(Instructions for the task): Where does the string "resolution" occur in the entries below? Copy every line where it does.

*** Source data Section Begins ***

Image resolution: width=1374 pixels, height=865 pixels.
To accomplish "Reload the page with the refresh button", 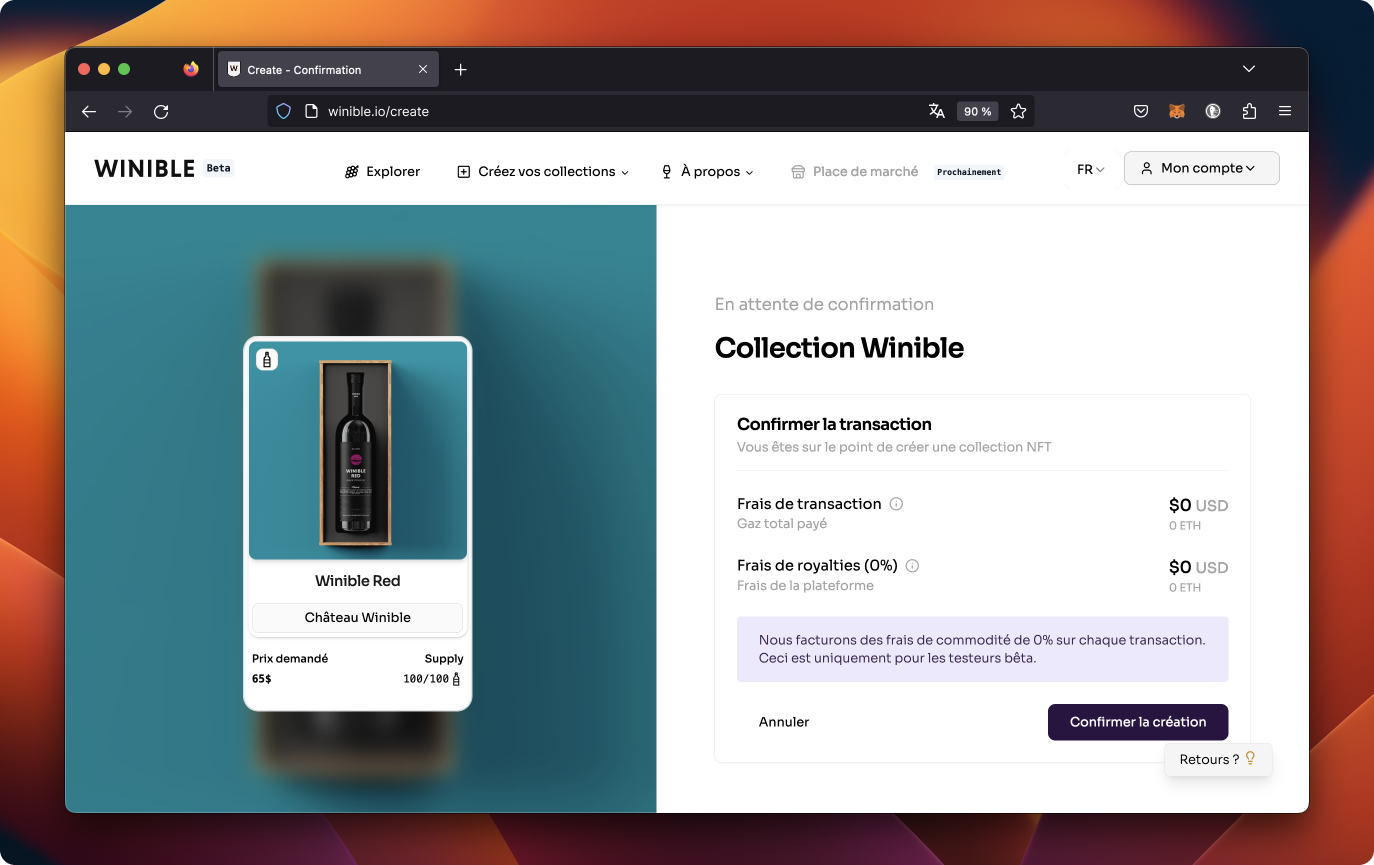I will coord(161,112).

*** Source data Section Ends ***
*** Source data Section Begins ***

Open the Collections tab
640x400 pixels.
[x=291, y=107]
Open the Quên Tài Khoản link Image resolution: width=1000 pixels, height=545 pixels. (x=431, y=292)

*** Source data Section Ends ***
*** Source data Section Begins ***

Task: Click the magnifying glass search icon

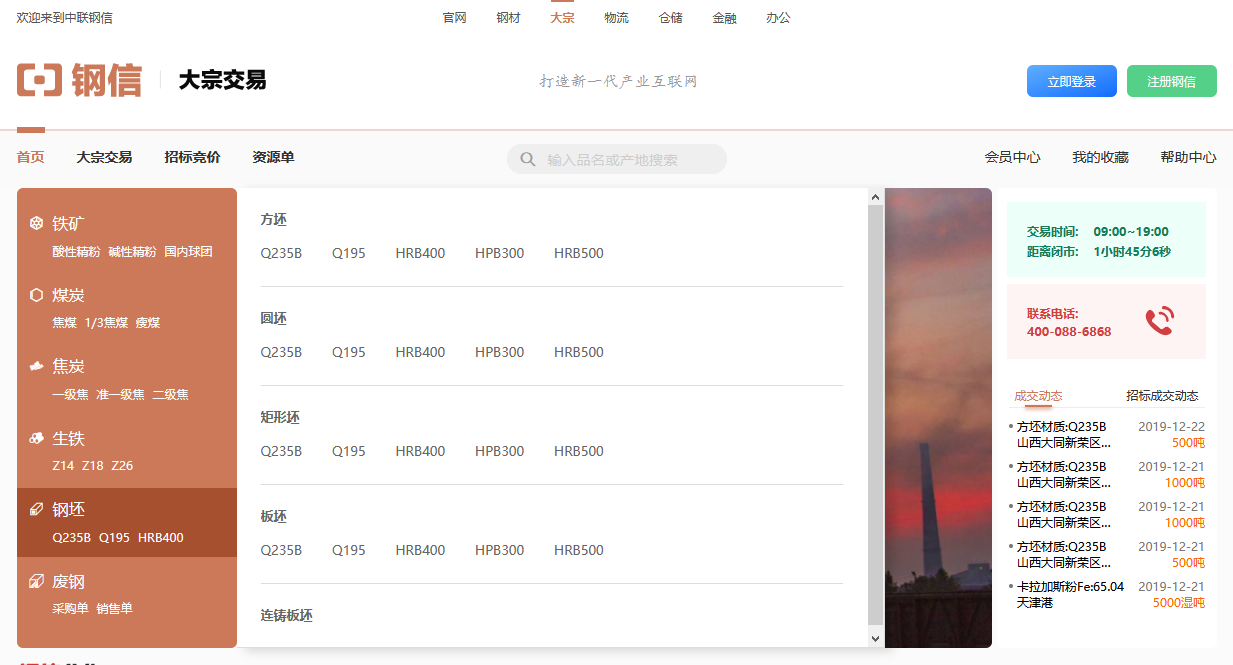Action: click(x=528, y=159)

*** Source data Section Ends ***

(Answer to the exercise):
Image resolution: width=1374 pixels, height=865 pixels.
Open the Quên Tài Khoản link Image resolution: width=1000 pixels, height=545 pixels. (x=431, y=292)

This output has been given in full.